And in the second quarter, online ad sales reached $2.37 billion, up 42.7 percent compared with the same quarter in 2003, the Interactive Advertising Bureau (IAB) and auditor PricewaterhouseCoopers said in the report, released Monday.The biggest winner was , or ads linked to search results in Google, Yahoo, MSN and other portals, which saw revenue of $947 million in the quarter, up 97 percent from $481 million in the same period of 2003. In addition, search ads made up 40 percent of all second-quarter sales, the report said.
The increases mark the industry's seventh consecutive quarter of positive results, coming after a dramatic decline during the dot-com bust. Before mid-2000, online advertising sales ballooned, with between double-digit and triple-digit percentage growth each year. That growth was fueled by exuberant hopes that the online market would revolutionize traditional advertising, making it possible for marketers to track individuals and create a one-to-one relationship with their customers. But those hopes fizzled when the stock bubble burst in 2000; and the industry has since had to re-establish online advertising as a viable business.
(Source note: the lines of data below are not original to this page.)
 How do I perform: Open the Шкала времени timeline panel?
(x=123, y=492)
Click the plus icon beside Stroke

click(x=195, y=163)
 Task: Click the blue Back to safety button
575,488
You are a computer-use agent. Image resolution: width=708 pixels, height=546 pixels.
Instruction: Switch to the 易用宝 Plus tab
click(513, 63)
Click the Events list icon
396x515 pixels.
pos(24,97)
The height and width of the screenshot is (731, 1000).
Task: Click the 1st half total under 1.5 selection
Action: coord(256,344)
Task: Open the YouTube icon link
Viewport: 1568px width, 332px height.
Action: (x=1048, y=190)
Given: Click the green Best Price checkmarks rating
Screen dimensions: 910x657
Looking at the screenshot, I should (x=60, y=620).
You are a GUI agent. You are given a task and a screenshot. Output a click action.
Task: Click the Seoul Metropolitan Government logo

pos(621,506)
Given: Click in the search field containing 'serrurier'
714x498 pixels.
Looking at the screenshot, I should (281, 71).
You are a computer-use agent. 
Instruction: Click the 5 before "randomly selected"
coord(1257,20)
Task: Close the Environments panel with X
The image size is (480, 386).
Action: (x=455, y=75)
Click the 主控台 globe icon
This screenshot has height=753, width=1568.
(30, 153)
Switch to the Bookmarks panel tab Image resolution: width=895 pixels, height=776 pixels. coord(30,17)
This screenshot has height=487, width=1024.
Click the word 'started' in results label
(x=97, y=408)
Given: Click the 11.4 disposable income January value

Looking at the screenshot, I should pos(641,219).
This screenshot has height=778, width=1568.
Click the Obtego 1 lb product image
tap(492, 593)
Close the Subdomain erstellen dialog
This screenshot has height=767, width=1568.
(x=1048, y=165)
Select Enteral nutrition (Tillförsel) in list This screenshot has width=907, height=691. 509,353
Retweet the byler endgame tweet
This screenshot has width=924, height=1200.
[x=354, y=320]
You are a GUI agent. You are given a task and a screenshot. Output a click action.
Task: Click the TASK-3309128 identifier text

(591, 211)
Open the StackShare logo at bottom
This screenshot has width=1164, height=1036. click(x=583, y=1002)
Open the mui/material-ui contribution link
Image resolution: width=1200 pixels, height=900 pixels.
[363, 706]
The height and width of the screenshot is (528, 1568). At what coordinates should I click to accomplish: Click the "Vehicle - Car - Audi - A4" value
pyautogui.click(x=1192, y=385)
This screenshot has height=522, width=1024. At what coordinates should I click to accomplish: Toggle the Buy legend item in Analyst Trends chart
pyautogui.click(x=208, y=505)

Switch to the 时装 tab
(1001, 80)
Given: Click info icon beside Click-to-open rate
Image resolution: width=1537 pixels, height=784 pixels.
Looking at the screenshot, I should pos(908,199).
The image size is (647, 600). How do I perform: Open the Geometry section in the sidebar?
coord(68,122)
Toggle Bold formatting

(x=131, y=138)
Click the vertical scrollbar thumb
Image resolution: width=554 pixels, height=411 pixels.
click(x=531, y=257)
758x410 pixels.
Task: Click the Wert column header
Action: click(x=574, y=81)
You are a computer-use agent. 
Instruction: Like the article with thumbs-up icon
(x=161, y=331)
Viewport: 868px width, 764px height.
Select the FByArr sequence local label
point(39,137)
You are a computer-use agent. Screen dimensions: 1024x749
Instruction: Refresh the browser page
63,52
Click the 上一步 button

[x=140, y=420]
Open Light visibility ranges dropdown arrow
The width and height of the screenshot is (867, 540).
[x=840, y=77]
"Internet advertising is without question taking share from the other media at this time and for good reason--marketers have figured out that online advertising is often the most cost-effective medium for influencing both branding and sales results," Greg Stuart, president of the IAB, said in a statement.
Stuart said sales are skyrocketing because major brand advertisers are beginning to invest more of their marketing budgets online. For example, Ford's Lincoln Mercury unit is devoting 25 percent of its ad budget online, and Vonage is earmarking 50 percent of its budget for Web ads, Stuart said.
Online ad sales rose 6 percent in the second quarter over the first quarter, which listed revenue of $2.23 billion, revised from earlier estimates of $2.27 billion.
Paid search was not the only segment to take off in the second quarter. Display advertising hit $474 million, compared with $382 million. Rich media ad sales rose to $189 million from $149 million.
"For the first time in a number of years, we see a 25 percent growth rate collectively in rich media and display advertising," Pete Petrusky, director of new media at PricewaterhouseCoopers, said in a statement.